##### Data to use

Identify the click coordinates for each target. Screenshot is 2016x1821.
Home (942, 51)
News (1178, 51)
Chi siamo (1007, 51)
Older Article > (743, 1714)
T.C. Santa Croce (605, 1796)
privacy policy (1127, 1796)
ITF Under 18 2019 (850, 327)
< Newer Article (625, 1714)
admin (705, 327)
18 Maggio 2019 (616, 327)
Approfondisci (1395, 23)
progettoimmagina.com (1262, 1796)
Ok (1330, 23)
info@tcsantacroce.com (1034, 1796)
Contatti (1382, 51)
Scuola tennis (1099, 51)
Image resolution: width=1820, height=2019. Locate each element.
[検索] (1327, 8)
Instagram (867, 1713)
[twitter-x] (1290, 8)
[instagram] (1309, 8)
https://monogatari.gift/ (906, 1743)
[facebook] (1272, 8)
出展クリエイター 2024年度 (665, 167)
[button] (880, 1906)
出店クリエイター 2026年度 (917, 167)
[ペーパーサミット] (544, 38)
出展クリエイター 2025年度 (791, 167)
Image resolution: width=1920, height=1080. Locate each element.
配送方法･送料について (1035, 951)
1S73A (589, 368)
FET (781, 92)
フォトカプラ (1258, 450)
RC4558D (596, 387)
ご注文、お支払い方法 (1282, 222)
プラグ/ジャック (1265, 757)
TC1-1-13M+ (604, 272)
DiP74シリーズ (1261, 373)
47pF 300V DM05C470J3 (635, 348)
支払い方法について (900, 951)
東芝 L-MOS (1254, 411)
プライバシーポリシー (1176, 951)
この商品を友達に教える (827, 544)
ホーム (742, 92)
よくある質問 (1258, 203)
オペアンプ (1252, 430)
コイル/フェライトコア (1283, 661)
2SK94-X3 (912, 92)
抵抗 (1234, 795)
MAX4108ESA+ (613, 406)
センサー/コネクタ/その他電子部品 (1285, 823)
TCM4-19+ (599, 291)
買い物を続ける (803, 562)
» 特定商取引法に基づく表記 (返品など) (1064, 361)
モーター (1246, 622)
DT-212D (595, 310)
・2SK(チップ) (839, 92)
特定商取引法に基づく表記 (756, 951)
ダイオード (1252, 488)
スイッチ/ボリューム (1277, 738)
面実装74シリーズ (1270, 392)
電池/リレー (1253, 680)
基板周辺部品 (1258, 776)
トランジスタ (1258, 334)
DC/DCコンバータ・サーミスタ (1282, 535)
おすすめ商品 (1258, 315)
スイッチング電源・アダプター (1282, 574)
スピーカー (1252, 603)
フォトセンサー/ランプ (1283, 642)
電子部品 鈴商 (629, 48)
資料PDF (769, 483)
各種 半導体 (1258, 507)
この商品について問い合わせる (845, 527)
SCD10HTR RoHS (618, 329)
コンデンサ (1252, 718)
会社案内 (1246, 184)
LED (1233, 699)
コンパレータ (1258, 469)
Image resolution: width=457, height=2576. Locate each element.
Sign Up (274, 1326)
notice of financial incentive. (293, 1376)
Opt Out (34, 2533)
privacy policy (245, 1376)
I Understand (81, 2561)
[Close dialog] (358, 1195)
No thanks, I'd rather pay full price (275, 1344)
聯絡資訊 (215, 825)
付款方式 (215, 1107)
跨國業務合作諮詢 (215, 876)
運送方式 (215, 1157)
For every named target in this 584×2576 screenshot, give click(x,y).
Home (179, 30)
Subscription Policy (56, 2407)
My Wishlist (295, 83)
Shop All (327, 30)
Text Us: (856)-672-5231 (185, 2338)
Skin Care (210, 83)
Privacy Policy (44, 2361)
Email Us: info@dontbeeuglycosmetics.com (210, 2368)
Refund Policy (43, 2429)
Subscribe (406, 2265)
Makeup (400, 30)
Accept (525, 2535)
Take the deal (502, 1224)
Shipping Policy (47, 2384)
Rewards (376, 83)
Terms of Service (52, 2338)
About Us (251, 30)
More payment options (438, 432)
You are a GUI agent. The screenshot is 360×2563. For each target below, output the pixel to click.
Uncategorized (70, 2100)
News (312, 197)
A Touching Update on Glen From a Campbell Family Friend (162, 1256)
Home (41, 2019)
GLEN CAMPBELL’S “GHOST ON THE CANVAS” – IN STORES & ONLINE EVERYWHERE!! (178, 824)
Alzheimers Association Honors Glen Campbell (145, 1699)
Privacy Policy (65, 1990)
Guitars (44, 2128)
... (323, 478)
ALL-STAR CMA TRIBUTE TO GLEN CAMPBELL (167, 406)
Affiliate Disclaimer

##########

(Task objective): Returned text must match every record word for word.

(Written reply):
Identify the click coordinates for each target. Screenshot is 2016x1821.
Home (942, 51)
News (1178, 51)
Chi siamo (1007, 51)
Older Article > (743, 1714)
T.C. Santa Croce (605, 1796)
privacy policy (1127, 1796)
ITF Under 18 2019 (850, 327)
< Newer Article (625, 1714)
admin (705, 327)
18 Maggio 2019 (616, 327)
Approfondisci (1395, 23)
progettoimmagina.com (1262, 1796)
Ok (1330, 23)
info@tcsantacroce.com (1034, 1796)
Contatti (1382, 51)
Scuola tennis (1099, 51)
Image resolution: width=1820, height=2019. Locate each element.
[検索] (1327, 8)
Instagram (867, 1713)
[twitter-x] (1290, 8)
[instagram] (1309, 8)
https://monogatari.gift/ (906, 1743)
[facebook] (1272, 8)
出展クリエイター 2024年度 (665, 167)
[button] (880, 1906)
出店クリエイター 2026年度 (917, 167)
[ペーパーサミット] (544, 38)
出展クリエイター 2025年度 (791, 167)
Image resolution: width=1920, height=1080. Locate each element.
配送方法･送料について (1035, 951)
1S73A (589, 368)
FET (781, 92)
フォトカプラ (1258, 450)
RC4558D (596, 387)
ご注文、お支払い方法 (1282, 222)
プラグ/ジャック (1265, 757)
TC1-1-13M+ (604, 272)
DiP74シリーズ (1261, 373)
47pF 300V DM05C470J3 (635, 348)
支払い方法について (900, 951)
東芝 L-MOS (1254, 411)
プライバシーポリシー (1176, 951)
この商品を友達に教える (827, 544)
ホーム (742, 92)
よくある質問 (1258, 203)
オペアンプ (1252, 430)
コイル/フェライトコア (1283, 661)
2SK94-X3 (912, 92)
抵抗 (1234, 795)
MAX4108ESA+ (613, 406)
センサー/コネクタ/その他電子部品 (1285, 823)
TCM4-19+ (599, 291)
買い物を続ける (803, 562)
» 特定商取引法に基づく表記 (返品など) (1064, 361)
モーター (1246, 622)
DT-212D (595, 310)
・2SK(チップ) (839, 92)
特定商取引法に基づく表記 (756, 951)
ダイオード (1252, 488)
スイッチ/ボリューム (1277, 738)
面実装74シリーズ (1270, 392)
電池/リレー (1253, 680)
基板周辺部品 (1258, 776)
トランジスタ (1258, 334)
DC/DCコンバータ・サーミスタ (1282, 535)
おすすめ商品 (1258, 315)
スイッチング電源・アダプター (1282, 574)
スピーカー (1252, 603)
フォトセンサー/ランプ (1283, 642)
電子部品 鈴商 (629, 48)
資料PDF (769, 483)
各種 半導体 (1258, 507)
この商品について問い合わせる (845, 527)
SCD10HTR RoHS (618, 329)
コンデンサ (1252, 718)
会社案内 (1246, 184)
LED (1233, 699)
コンパレータ (1258, 469)
Image resolution: width=457, height=2576. Locate each element.
Sign Up (274, 1326)
notice of financial incentive. (293, 1376)
Opt Out (34, 2533)
privacy policy (245, 1376)
I Understand (81, 2561)
[Close dialog] (358, 1195)
No thanks, I'd rather pay full price (275, 1344)
聯絡資訊 (215, 825)
付款方式 (215, 1107)
跨國業務合作諮詢 (215, 876)
運送方式 (215, 1157)
For every named target in this 584×2576 screenshot, give click(x,y).
Home (179, 30)
Subscription Policy (56, 2407)
My Wishlist (295, 83)
Shop All (327, 30)
Text Us: (856)-672-5231 (185, 2338)
Skin Care (210, 83)
Privacy Policy (44, 2361)
Email Us: info@dontbeeuglycosmetics.com (210, 2368)
Refund Policy (43, 2429)
Subscribe (406, 2265)
Makeup (400, 30)
Accept (525, 2535)
Take the deal (502, 1224)
Shipping Policy (47, 2384)
Rewards (376, 83)
Terms of Service (52, 2338)
About Us (251, 30)
More payment options (438, 432)
You are a GUI agent. The screenshot is 360×2563. For each target below, output the pixel to click.
Uncategorized (70, 2100)
News (312, 197)
A Touching Update on Glen From a Campbell Family Friend (162, 1256)
Home (41, 2019)
GLEN CAMPBELL’S “GHOST ON THE CANVAS” – IN STORES & ONLINE EVERYWHERE!! (178, 824)
Alzheimers Association Honors Glen Campbell (145, 1699)
Privacy Policy (65, 1990)
Guitars (44, 2128)
... (323, 478)
ALL-STAR CMA TRIBUTE TO GLEN CAMPBELL (167, 406)
Affiliate Disclaimer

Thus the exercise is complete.